***** Information supplied *****
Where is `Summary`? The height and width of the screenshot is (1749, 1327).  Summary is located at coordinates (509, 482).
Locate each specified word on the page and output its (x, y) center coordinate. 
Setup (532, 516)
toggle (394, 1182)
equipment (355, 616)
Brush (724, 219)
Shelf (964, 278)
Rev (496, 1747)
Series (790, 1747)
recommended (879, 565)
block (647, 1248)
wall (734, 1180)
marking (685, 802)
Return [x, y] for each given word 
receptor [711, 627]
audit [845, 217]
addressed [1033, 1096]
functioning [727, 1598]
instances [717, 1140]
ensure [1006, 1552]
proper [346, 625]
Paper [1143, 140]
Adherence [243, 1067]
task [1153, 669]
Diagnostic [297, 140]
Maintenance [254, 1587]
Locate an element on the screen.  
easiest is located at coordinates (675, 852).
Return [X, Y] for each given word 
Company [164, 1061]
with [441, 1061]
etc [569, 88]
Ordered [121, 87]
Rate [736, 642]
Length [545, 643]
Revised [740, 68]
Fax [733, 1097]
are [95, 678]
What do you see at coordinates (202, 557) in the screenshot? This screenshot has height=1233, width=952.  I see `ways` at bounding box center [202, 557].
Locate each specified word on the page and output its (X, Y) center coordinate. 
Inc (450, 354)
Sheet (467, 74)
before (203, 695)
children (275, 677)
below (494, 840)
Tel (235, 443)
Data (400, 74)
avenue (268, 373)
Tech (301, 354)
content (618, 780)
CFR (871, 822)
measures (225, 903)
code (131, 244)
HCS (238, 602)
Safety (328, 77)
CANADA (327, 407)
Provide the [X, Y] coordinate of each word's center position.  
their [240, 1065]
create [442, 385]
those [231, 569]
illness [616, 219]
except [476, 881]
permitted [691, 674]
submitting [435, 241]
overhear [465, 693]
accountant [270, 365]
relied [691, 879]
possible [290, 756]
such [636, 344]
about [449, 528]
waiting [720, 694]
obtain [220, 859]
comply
*****
Set problem
Copy every one of the entries above word for word, changing nothing.

Solution to the exercise
Where is `Summary`? The height and width of the screenshot is (1749, 1327).  Summary is located at coordinates (509, 482).
Locate each specified word on the page and output its (x, y) center coordinate. 
Setup (532, 516)
toggle (394, 1182)
equipment (355, 616)
Brush (724, 219)
Shelf (964, 278)
Rev (496, 1747)
Series (790, 1747)
recommended (879, 565)
block (647, 1248)
wall (734, 1180)
marking (685, 802)
Return [x, y] for each given word 
receptor [711, 627]
audit [845, 217]
addressed [1033, 1096]
functioning [727, 1598]
instances [717, 1140]
ensure [1006, 1552]
proper [346, 625]
Paper [1143, 140]
Adherence [243, 1067]
task [1153, 669]
Diagnostic [297, 140]
Maintenance [254, 1587]
Locate an element on the screen.  
easiest is located at coordinates (675, 852).
Return [X, Y] for each given word 
Company [164, 1061]
with [441, 1061]
etc [569, 88]
Ordered [121, 87]
Rate [736, 642]
Length [545, 643]
Revised [740, 68]
Fax [733, 1097]
are [95, 678]
What do you see at coordinates (202, 557) in the screenshot? This screenshot has height=1233, width=952.  I see `ways` at bounding box center [202, 557].
Locate each specified word on the page and output its (X, Y) center coordinate. 
Inc (450, 354)
Sheet (467, 74)
before (203, 695)
children (275, 677)
below (494, 840)
Tel (235, 443)
Data (400, 74)
avenue (268, 373)
Tech (301, 354)
content (618, 780)
CFR (871, 822)
measures (225, 903)
code (131, 244)
HCS (238, 602)
Safety (328, 77)
CANADA (327, 407)
Provide the [X, Y] coordinate of each word's center position.  
their [240, 1065]
create [442, 385]
those [231, 569]
illness [616, 219]
except [476, 881]
permitted [691, 674]
submitting [435, 241]
overhear [465, 693]
accountant [270, 365]
relied [691, 879]
possible [290, 756]
such [636, 344]
about [449, 528]
waiting [720, 694]
obtain [220, 859]
comply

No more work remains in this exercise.